489.3
Refugee Catastrophe, Ethno-National Conflict and the Crisis of Democracy

Thursday, 19 July 2018: 16:00
Location: 202D (MTCC NORTH BUILDING)
Oral Presentation
Azril BACAL ROIJ, Uppsala University, Sweden
The aim of this theoretical study is to understand the relationship between the refugee catastrophe, the increase of nationalism, inter-ethnic conflict and violence and the crisis of democracy in the 21st Century. The refugee catastrophe alludes to the estimated 70 million migrants/refugees expelled from their homes and home countries by a complex set of factors, such as: global and national inequalities, climate change, growing xenophobia, inter-ethnic conflict and violence.
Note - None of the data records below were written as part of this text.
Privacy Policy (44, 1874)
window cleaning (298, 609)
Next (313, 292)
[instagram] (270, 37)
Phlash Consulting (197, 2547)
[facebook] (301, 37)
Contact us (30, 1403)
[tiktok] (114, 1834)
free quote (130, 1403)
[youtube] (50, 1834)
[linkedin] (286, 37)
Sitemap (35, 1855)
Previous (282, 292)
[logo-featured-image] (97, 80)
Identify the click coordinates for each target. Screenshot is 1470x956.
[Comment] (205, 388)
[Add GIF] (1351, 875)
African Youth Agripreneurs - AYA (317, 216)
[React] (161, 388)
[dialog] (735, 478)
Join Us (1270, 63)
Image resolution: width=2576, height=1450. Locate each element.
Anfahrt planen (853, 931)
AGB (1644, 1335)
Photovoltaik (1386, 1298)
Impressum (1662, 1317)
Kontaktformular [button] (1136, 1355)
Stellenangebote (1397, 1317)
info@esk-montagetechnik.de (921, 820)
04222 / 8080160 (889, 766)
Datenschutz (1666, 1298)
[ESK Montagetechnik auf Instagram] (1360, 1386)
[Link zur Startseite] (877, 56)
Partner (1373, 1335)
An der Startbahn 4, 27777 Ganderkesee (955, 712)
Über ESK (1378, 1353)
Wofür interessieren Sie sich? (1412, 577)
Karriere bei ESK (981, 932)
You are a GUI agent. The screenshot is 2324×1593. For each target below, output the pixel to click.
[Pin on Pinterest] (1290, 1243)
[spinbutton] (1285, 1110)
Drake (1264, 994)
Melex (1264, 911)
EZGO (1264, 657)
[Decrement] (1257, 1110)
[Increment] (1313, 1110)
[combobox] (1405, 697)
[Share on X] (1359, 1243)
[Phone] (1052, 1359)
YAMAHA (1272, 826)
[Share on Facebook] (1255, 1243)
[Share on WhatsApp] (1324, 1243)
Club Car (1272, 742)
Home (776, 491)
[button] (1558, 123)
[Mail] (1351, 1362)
The increase of nationalism refers to the appeal of "essentialist," "communalistic" notions, and mythical claims of imagined "volks" and "nations," which ignites "normal" ethnocentrism to its heights. The crisis of democracy alludes to the growth of fundamentalism and authoritarian regimes in all corners of the world: India, Russia, Turkey, Hungary, Poland, and recently the USA, accompanied by the rise of national-populism and far-right political movements and parties in all corners of the world. The poor management of a similar refugee crisis in the past century, accompanied by the growth of nationalism, fascism and nazism, produced the most violent century in world history. If these developments are not better managed, in a humane and democratic way, the likely outcomes in the 21st Century are to be feared. What to do? For a short time, policies such as the "New Deal" helped to confront the systemic crisis of the 30s, same as the welfare societies in the post-war period, ECOSOC at the time the UN was created, namely, development to diminish the socio-economic gap between the haves and have nots, as a platform to sustain democracy, might be looked anew - as an urgent alternative to global militarization and violence, before is too late. Is another world possible? The answer lies in each and all of us, sociologists or not.